Days Of Infamy

We are assured that if a nuclear holocaust should happen in our midst, our nation’s leaders will be safely ensconced in a bunker somewhere, so that the political and military affairs of our nation will continue unabated. That is small comfort.

Commentary
              

In the aftermath of the Japanese attack on Pearl Harbor on December 7, 1941, then-President Franklin D. Roosevelt called that moment, “a day that will live in infamy.”

Since then, the phrase “day of infamy” has become synonymous with that attack.  Scholars have since argued about whether the “sneak attack” was anticipated or not. 

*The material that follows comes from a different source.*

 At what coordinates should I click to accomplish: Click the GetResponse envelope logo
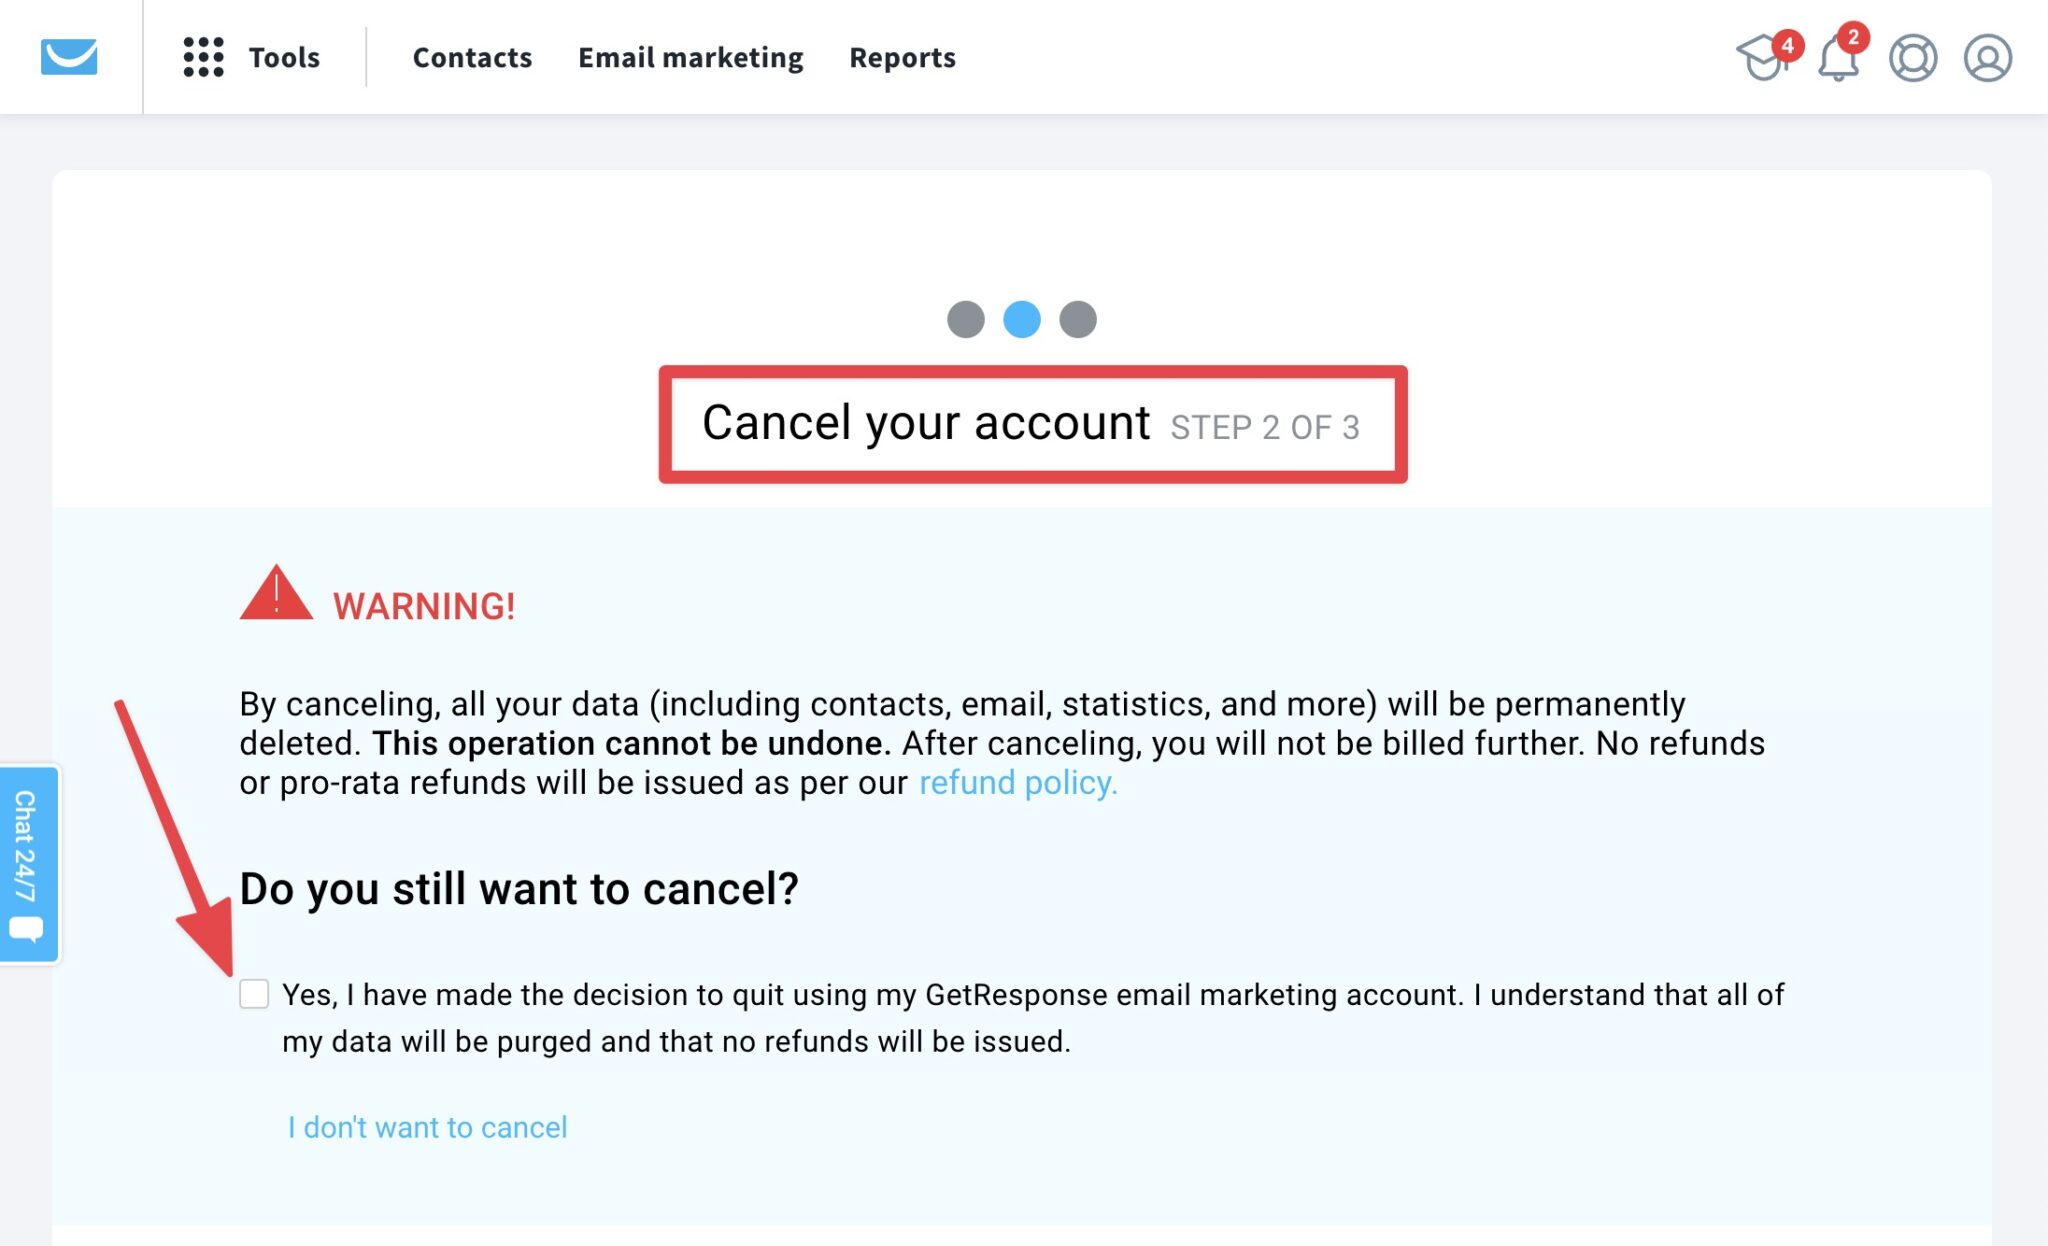click(68, 57)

Whatever the case may be, I would suggest that the real day of infamy came as one of the final strokes of the war Studs Turkel called “the Good War”: the dropping of the atomic bombs on Hiroshima and Nagasaki on August 6 and 9, 1945, respectively.  Approximately 140,000 people died in the Hiroshima explosion, and another 40,000 at Nagasaki three days later. Most of them were civilians.

This first week in August, the 62nd anniversary of those days, provides a somber moment of reflection on those two violent days.  We cannot pretend days such as those will never happen again.  The number of nations that hold nuclear technology and retain nuclear arsenals has continued to increase since World War II. 

Iran obviously wants to join that club, even though they protest that allegation. North Korea has momentarily given up its threat to develop its capabilities in that regard. We hold our breath lest some terrorist organizations attain that capability. Of course, the U.S. has enough of an arsenal of nuclear weapons to blow up the entire world many times over. We aim our weapons at our enemies, real or perceived, hoping the doctrine of mutually assured destruction, aptly given the acronym MAD, will protect us.  MAD is the promise that if you do it to us, it will be done to you.  This all gives me cause to wonder.

We are assured that if a nuclear holocaust should happen in our midst, our nation’s leaders will be safely ensconced in a bunker somewhere, so that the political and military affairs of our nation will continue unabated.  That is small comfort.  I wonder how the others who will not be so protected will feel, just as I wonder how the common folk in Hiroshima and Nagasaki felt when fire rained down from the skies.  I wonder how those airmen who flew those missions felt, knowing the devastation and horror they would unleash on the many innocents below.
 
I know we cannot put the genie back in the bottle. We cannot go back to the days before nuclear warfare. We have taken a bite from the apple on the nuclear tree, and we are the worse for it.  But, on this anniversary of the one time the United States used the bomb, I pray we will not succumb to the temptation ever to use it again. God forgive us if we ever do.